[[ GIVEN DATA, beginning ]]

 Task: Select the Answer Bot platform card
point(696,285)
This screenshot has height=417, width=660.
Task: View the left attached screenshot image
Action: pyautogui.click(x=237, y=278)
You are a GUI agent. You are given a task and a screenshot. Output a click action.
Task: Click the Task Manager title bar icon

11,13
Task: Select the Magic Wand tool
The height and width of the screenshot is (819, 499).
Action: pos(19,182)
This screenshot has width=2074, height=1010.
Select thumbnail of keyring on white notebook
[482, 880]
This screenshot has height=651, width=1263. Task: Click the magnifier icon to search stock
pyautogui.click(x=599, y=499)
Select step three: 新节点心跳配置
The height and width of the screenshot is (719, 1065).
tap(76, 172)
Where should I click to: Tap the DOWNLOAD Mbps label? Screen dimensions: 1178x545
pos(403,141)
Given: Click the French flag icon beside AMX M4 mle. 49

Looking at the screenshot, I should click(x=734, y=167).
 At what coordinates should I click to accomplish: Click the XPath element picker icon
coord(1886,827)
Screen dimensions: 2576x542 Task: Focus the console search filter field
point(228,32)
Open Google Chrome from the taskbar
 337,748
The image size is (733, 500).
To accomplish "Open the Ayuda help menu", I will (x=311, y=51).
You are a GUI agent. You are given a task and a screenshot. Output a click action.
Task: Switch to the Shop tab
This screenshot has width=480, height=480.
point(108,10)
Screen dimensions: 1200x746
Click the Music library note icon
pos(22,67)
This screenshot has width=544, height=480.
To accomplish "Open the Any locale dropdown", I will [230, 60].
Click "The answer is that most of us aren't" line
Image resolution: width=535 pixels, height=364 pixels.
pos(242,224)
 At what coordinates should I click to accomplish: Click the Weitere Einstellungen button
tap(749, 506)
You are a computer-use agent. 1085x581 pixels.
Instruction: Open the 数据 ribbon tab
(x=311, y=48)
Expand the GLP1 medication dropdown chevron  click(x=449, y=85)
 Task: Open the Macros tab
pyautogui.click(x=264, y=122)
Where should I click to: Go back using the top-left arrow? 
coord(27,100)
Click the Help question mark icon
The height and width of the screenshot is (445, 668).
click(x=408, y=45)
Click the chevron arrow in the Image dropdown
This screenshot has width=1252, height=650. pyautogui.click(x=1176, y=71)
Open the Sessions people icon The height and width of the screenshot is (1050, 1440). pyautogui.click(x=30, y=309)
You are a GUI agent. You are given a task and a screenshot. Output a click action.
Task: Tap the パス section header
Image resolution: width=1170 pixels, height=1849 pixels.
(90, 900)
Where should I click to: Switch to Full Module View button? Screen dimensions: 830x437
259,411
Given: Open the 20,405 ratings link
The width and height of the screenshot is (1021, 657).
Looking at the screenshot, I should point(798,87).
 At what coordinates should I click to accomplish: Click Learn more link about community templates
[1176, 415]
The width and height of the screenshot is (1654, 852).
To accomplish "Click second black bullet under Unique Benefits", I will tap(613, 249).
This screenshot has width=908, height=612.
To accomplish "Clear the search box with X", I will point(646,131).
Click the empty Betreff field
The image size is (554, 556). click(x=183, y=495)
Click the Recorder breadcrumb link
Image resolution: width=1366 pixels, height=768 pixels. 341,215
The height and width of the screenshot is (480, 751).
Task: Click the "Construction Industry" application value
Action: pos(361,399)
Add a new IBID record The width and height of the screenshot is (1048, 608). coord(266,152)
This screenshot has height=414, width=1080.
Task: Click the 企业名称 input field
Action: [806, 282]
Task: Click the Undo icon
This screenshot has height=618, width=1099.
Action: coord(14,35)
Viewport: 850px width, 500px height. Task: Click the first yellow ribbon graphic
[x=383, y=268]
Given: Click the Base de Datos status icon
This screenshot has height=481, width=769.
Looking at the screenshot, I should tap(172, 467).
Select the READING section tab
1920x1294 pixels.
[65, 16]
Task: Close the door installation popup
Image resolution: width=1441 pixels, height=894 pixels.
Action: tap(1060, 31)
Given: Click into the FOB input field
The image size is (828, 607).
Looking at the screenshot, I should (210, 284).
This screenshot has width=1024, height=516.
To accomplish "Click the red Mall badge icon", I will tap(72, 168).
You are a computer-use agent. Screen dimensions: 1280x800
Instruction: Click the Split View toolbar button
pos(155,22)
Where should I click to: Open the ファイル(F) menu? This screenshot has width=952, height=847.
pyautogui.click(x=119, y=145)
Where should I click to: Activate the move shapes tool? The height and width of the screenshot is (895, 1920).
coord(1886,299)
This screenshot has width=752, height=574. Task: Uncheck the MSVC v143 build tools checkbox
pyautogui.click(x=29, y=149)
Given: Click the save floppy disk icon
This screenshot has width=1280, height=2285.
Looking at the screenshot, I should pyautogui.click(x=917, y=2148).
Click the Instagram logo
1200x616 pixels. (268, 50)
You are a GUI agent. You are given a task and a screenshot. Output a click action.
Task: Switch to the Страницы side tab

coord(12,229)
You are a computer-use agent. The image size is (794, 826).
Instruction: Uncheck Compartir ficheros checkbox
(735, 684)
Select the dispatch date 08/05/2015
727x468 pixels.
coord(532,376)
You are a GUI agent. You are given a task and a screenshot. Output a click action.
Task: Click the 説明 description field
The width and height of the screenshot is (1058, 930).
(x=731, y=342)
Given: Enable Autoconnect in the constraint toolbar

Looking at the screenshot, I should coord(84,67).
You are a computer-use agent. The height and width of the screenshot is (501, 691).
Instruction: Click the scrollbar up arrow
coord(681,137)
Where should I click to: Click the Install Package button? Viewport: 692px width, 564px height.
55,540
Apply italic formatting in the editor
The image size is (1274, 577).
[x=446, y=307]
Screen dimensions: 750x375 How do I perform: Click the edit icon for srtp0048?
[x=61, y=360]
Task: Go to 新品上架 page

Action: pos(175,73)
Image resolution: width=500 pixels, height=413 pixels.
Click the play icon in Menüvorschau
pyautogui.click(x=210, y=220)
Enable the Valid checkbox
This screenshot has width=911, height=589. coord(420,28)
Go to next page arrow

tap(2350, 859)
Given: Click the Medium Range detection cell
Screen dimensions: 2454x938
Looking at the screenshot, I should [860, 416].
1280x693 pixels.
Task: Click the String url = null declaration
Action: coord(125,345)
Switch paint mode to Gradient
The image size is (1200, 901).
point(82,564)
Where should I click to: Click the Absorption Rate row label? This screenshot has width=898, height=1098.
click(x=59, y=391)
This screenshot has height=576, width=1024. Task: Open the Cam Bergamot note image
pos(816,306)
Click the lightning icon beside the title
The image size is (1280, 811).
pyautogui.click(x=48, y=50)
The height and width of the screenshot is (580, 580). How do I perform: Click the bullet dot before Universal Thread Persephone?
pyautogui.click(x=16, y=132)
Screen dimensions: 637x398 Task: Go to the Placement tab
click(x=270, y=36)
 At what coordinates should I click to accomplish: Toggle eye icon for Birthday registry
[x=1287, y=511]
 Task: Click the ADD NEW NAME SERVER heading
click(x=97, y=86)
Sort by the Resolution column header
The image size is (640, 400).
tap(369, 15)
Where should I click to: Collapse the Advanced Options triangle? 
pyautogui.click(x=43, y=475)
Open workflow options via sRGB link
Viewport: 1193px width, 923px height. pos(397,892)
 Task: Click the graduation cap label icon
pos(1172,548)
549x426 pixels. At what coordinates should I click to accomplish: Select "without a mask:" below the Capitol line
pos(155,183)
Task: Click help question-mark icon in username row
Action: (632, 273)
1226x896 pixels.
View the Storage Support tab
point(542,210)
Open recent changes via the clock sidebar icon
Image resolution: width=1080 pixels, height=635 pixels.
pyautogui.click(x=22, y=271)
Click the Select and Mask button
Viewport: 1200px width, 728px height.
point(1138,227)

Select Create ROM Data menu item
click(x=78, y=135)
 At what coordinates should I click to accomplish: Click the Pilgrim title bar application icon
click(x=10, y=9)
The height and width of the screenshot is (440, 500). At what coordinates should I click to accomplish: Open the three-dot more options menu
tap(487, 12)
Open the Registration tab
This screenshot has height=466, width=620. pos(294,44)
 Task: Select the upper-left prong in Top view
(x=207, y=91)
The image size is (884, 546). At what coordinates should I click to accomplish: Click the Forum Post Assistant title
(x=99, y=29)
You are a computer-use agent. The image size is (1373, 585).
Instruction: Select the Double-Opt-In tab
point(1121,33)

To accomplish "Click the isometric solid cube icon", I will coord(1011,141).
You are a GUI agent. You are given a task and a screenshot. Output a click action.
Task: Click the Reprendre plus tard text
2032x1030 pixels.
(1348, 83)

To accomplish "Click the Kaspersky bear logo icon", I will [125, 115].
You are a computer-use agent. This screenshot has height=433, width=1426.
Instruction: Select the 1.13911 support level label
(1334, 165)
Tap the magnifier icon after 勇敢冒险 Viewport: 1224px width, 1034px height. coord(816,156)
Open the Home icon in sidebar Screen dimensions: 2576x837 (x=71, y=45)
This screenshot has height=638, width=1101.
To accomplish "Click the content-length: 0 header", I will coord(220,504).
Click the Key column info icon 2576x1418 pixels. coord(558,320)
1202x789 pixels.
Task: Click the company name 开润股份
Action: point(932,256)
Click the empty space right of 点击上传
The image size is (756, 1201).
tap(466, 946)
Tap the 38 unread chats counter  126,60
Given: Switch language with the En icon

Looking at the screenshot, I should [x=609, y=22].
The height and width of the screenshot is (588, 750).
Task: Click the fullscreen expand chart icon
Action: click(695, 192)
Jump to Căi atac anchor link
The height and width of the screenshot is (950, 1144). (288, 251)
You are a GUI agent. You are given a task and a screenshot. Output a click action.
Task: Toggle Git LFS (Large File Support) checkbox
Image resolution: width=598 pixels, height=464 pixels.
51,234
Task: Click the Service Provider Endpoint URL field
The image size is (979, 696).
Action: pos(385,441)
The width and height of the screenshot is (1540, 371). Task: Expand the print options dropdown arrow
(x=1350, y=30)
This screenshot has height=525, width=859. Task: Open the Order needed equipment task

[[ GIVEN DATA, end ]]

* WHAT IS BEING ASKED: Repeat, exactly as they stand above, the lines from the line with "Select the READING section tab" to the line with "You are a computer-use agent. The height", both lines included.

* RESULT FOR THIS EXERCISE:
Select the READING section tab
1920x1294 pixels.
[65, 16]
Task: Close the door installation popup
Image resolution: width=1441 pixels, height=894 pixels.
Action: tap(1060, 31)
Given: Click into the FOB input field
The image size is (828, 607).
Looking at the screenshot, I should (210, 284).
This screenshot has width=1024, height=516.
To accomplish "Click the red Mall badge icon", I will tap(72, 168).
You are a computer-use agent. Screen dimensions: 1280x800
Instruction: Click the Split View toolbar button
pos(155,22)
Where should I click to: Open the ファイル(F) menu? This screenshot has width=952, height=847.
pyautogui.click(x=119, y=145)
Where should I click to: Activate the move shapes tool? The height and width of the screenshot is (895, 1920).
coord(1886,299)
This screenshot has width=752, height=574. Task: Uncheck the MSVC v143 build tools checkbox
pyautogui.click(x=29, y=149)
Given: Click the save floppy disk icon
This screenshot has width=1280, height=2285.
Looking at the screenshot, I should pyautogui.click(x=917, y=2148).
Click the Instagram logo
1200x616 pixels. (268, 50)
You are a GUI agent. You are given a task and a screenshot. Output a click action.
Task: Switch to the Страницы side tab

coord(12,229)
You are a computer-use agent. The image size is (794, 826).
Instruction: Uncheck Compartir ficheros checkbox
(735, 684)
Select the dispatch date 08/05/2015
727x468 pixels.
coord(532,376)
You are a GUI agent. You are given a task and a screenshot. Output a click action.
Task: Click the 説明 description field
The width and height of the screenshot is (1058, 930).
(x=731, y=342)
Given: Enable Autoconnect in the constraint toolbar

Looking at the screenshot, I should coord(84,67).
You are a computer-use agent. The height and width of the screenshot is (501, 691).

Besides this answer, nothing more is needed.